We identified patients transferred between hospitals using an established strategy.13 14 After identifying all ischaemic stroke hospitalisations, we used a unique patient identifier to look backward in ED and inpatient data to identify any earlier records. The earlier record could have any length of stay, provided that the discharge date was on the preceding or the same day as the index admission. If this earlier record had a discharge disposition consistent with transfer, and a discharge date that was the preceding or the same day as the index hospital admission date, then these records were linked to establish an ED-to-inpatient or an inpatient-to-inpatient transfer. We did not require any particular ICD or MS-DRG discharge code to be associated with the initial visit, recognising that, especially for patients transferred from an ED, a final diagnosis is often not yet established. The use of another code (eg, for weakness or headache) would not preclude a transfer for stroke as long as the final discharge diagnosis from the second hospital met our case definition of ischaemic stroke.

Using established methods and approaches,6 15 we identified patients receiving thrombolytic based on the presence of any one of the following: ICD-9-PCS code (9910), a secondary ICD-9-CM code (V4588), ICD-10-PCS code (3E03317), a secondary ICD-10-CM code (Z9282), CPT codes (37195, 37201, 37202) or MS-DRG codes (061, 062, 063 alone; or 065 with a corresponding ICD-9 or ICD-10 code indicating alteplase receipt). These codes were not required to be in the primary position.

We identified patients treated with EVT based on the presence of any one of the following: ICD-9-PCS code (3974, 1753, 1754), ICD-10-PCS code (03CG3ZZ, 03CH3ZZ, 03CJ3ZZ, 03CK3ZZ, 03CL3ZZ, 03CM3ZZ, 03CN3ZZ, 03CP3ZZ, 03CQ3ZZ) or MS-DRG (023, 024).6 7 MS-DRG codes 023 and 024 may also be used for craniotomy or device implantation procedures. Therefore, when 023 and 024 were present, we only identified EVT among observations with a primary ICD-9/ICD-10 diagnosis of ischaemic stroke, and who did not have any ICD-9-PCS/ICD-10-PCS codes for craniotomy, craniectomy or ventriculostomy (online supplemental table IV).16-19 These codes were not required to be in the primary position.
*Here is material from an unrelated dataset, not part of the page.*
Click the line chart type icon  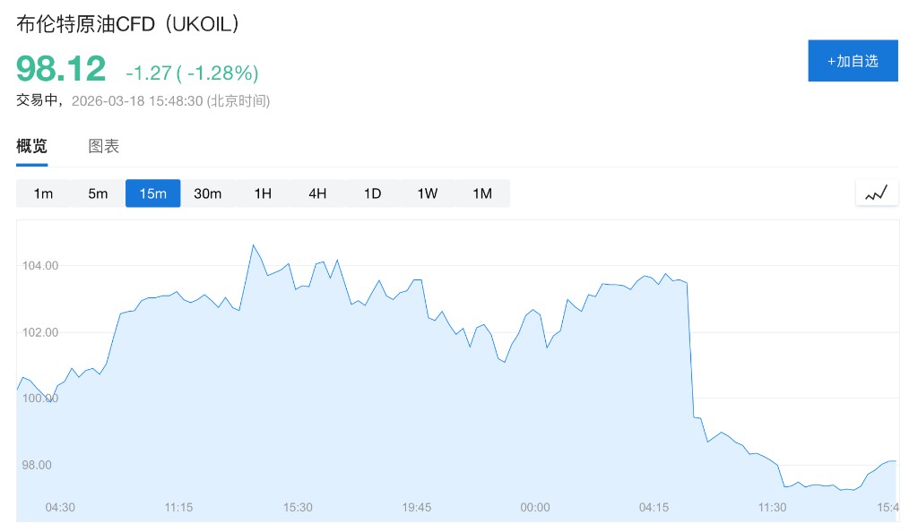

We did not use CPT codes for EVT because (consistent with national coding standards) our data only used CPT codes for ED patients, and all EVT-treated patients were treated as inpatient hospitalisations rather than ED patients.

We examined patient age, sex, race/ethnicity, expected payer and urban/rural location, overall and for each group of patients based on identification strategy. Urban versus rural location was based on county-level urban influence codes in 2013.20

We categorised each ischaemic stroke observation based on whether it was identifiable by ICD code only, by MS-DRG only or by both. Within each group, we determined the proportions of transfer, thrombolytic-treated and EVT-treated patients identified.

Among patients identified by ICD-9 or ICD-10 code only (ie, without one of our designated MS-DRG codes), we identified and reviewed the 10 most frequent MS-DRG codes used. Likewise, among patients identified by MS-DRG code (061, 062, 063) without a designated ICD-9 or ICD-10 code, we identified and reviewed the 10 most frequent ICD-9 or ICD-10 codes used.